• [Exercise directions]:
When a line below contains the word "wrench", copy that line.

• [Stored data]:

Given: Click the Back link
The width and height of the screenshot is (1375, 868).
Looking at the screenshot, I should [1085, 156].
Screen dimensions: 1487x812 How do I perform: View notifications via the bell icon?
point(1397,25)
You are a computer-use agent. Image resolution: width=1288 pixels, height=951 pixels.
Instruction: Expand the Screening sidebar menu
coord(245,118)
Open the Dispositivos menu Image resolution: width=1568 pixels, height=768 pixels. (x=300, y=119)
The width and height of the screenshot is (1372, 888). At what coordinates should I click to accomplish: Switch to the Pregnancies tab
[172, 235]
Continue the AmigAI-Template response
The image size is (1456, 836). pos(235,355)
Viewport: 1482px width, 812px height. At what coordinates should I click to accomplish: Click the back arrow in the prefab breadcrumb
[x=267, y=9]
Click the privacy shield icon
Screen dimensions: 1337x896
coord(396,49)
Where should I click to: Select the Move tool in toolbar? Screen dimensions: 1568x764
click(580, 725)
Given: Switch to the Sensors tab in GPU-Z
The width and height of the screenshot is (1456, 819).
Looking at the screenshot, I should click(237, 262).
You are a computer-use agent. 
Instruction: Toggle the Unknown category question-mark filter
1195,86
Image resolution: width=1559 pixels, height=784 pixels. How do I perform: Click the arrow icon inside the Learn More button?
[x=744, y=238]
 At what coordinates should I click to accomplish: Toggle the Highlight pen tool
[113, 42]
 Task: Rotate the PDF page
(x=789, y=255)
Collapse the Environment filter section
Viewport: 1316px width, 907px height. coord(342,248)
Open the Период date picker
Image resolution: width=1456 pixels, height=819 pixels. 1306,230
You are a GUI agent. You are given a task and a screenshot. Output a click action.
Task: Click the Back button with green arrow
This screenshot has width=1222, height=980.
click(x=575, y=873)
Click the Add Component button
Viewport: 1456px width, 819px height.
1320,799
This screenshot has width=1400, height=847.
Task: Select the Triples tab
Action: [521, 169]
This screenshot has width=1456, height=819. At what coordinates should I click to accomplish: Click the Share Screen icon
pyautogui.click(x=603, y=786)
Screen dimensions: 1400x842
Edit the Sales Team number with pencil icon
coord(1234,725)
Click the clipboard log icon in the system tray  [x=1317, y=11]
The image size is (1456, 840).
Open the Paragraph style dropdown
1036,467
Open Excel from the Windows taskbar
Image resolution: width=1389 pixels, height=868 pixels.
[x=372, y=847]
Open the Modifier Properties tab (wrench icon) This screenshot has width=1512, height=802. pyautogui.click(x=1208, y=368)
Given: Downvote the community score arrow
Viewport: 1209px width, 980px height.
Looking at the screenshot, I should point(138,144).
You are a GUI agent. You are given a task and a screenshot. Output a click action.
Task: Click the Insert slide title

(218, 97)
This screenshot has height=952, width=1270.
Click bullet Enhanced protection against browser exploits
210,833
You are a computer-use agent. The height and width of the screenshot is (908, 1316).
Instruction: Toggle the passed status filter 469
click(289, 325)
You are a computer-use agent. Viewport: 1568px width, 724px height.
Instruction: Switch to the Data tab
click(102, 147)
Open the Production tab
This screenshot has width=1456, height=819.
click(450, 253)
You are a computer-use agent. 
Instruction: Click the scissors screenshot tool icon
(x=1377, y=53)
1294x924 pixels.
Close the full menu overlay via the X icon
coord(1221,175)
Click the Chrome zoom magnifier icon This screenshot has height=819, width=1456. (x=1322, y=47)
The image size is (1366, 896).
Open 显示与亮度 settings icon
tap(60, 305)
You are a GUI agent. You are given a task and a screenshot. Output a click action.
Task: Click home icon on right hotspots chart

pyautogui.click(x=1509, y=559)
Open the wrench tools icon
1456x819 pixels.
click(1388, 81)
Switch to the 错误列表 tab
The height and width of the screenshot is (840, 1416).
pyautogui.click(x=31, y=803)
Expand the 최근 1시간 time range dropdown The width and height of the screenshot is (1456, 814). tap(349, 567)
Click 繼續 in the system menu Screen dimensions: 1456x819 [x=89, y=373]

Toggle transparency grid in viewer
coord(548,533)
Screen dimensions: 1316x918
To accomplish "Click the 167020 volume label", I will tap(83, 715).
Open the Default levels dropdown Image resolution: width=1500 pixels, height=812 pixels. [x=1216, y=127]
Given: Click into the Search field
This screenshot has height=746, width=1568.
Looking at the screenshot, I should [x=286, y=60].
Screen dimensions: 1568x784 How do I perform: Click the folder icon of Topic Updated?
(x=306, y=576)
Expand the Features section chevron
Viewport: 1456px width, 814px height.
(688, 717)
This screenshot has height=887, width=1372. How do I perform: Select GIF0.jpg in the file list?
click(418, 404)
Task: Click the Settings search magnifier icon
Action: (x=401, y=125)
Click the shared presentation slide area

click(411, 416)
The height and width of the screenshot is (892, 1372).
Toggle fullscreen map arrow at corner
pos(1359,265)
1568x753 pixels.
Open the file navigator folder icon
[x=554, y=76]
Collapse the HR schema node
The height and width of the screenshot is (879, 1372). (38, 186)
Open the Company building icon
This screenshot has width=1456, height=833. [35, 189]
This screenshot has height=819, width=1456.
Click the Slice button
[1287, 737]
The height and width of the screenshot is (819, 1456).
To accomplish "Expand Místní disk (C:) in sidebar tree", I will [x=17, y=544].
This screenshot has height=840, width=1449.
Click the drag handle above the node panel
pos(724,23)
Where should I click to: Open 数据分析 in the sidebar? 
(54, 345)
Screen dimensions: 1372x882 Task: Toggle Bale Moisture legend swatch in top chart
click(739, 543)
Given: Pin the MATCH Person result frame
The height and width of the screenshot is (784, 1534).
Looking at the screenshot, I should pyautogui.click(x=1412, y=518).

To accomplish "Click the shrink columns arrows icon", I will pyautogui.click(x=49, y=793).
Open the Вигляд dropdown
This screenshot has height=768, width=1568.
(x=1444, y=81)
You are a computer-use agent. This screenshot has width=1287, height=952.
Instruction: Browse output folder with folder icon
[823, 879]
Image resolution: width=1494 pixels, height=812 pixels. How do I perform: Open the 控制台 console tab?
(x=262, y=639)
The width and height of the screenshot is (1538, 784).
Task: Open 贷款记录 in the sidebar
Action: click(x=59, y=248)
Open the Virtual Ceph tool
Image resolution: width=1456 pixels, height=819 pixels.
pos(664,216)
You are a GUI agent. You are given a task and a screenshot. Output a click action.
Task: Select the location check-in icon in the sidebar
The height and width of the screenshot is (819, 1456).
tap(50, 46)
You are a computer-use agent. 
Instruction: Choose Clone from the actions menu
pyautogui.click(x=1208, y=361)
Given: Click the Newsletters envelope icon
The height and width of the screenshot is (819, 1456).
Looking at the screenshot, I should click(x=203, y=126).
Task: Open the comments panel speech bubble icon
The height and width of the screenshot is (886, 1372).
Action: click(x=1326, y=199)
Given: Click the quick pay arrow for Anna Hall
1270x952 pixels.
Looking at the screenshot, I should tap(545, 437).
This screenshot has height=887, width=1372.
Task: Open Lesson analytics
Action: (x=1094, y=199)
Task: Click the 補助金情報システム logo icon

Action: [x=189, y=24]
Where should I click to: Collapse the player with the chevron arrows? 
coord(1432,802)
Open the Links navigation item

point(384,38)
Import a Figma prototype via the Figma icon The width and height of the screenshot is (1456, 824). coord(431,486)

• [Exercise solution]:
Open the Modifier Properties tab (wrench icon) This screenshot has width=1512, height=802. pyautogui.click(x=1208, y=368)
Open the wrench tools icon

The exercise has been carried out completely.